İlgi alanımızın dışında olan bir makale veya kitabı anlamak için
o sahanın uzmanından yardım ister ve onun açıklamalarını kabul
ederiz.
Kıyamete kadar gelecek insanların ihtiyaçlarını açıklamak üzere
indirilen kitabın da anlaşılması için ilk müracaat edilecek
insanın, Sevgili Peygamberimiz olduğunu Kur’an bize haber veriyor
ve şöyle buyuruyor:
“(Biz, o rasülleri) deliller ve kitaplarla (gönderdik), onlara ne
indirildiğini insanlara açıklayasın diye sana da zikri (Kur›an›ı)
indirdik. Ta ki iyice düşünsünler.” (Nahl 44)
İbni Haldun, “Kur’an’daki mücmel ve müşkil ifadeleri bize
açıklayan, Allah Rasülüdür” diyerek Hz.
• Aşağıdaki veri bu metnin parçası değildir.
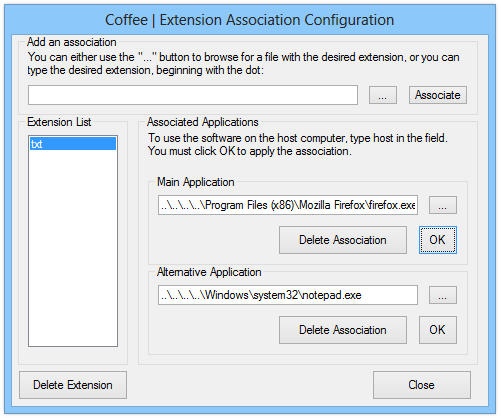
Task: Click the Associate button
Action: coord(438,95)
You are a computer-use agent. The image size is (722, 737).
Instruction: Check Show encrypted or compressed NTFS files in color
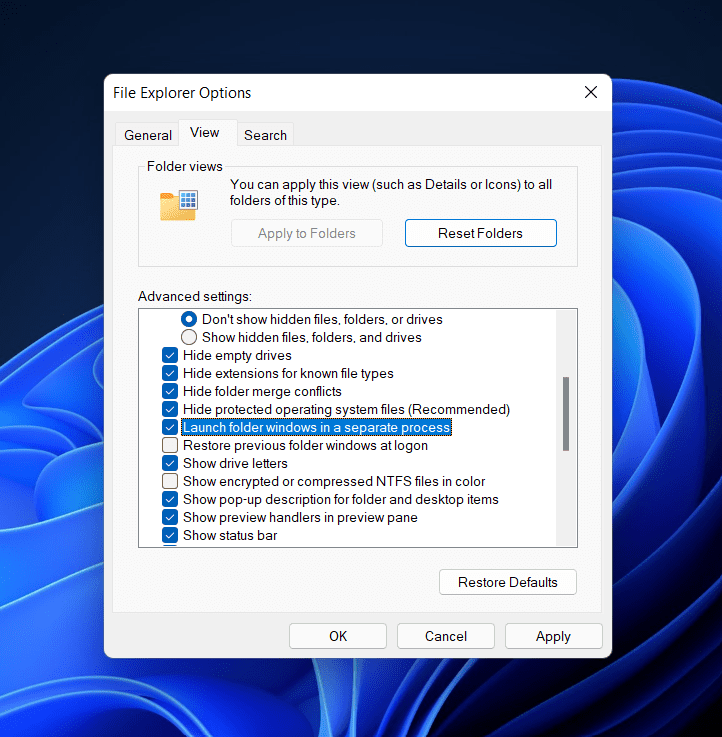(170, 481)
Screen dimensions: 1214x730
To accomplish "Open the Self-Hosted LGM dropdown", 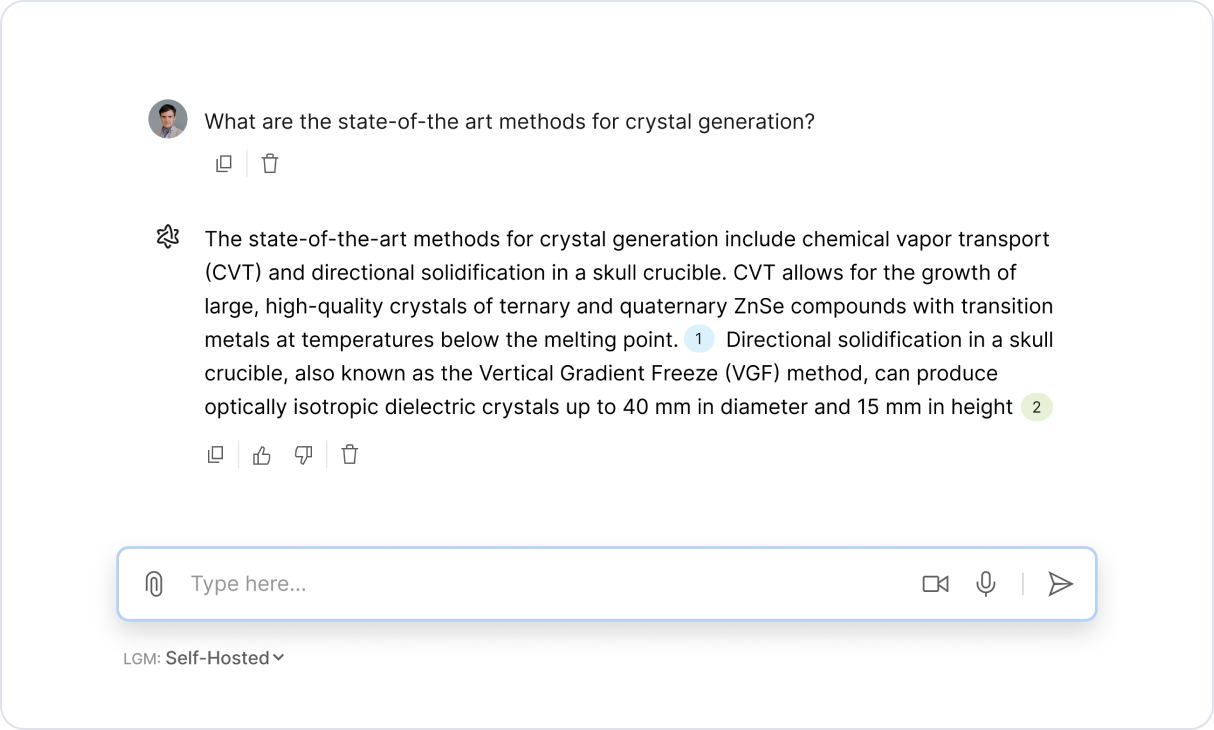I will coord(218,658).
Peygamberi devreden
çıkarmak isteyenlere Kur’an ayetini hatırlatıyor. (Mukaddime, Bölüm
6, Fasıl 5)
Üç harften meydana gelen “Gül” kelimesi bize dikenler arasında
gülümseyen çiçeği hatırlatır.
Yine üç harften meydana gelen “Bal” kelimesi de Allah’ın bize
arıların ağzından hediye ettiği tatlıyı hatırlatır.
“Gül” kelimesi sözdür. Hatırlattığı şey manadır.
“Bal” kelimesi de bize tatlı bir yiyeceği hatırlatır ama hiçbir
zaman “Bal” demekle ağız tatlanmaz.
Mehmet Akif merhumda:
“Sâde bir “bal” deyivermekle ağız tatlansa,
Arı uçmuş diye, kaçmış diye hiç çekme tasa.” (Safahat- Asım)
derken, dikkatimizi kelimenin ve mananın ötesinde asıl arzu edilene
çeker. O da, güzel koku ve tattır.
“Bal” ve “Gül” kelimeleri tatlı bir yiyeceği ve güzel kokulu çiçeği
hatırlatır.
Hatırlanan manadır. Ama hedefimiz yalnız manayı bilmek değil,
tatmak, çiçeği görmek değil, koklamaktır.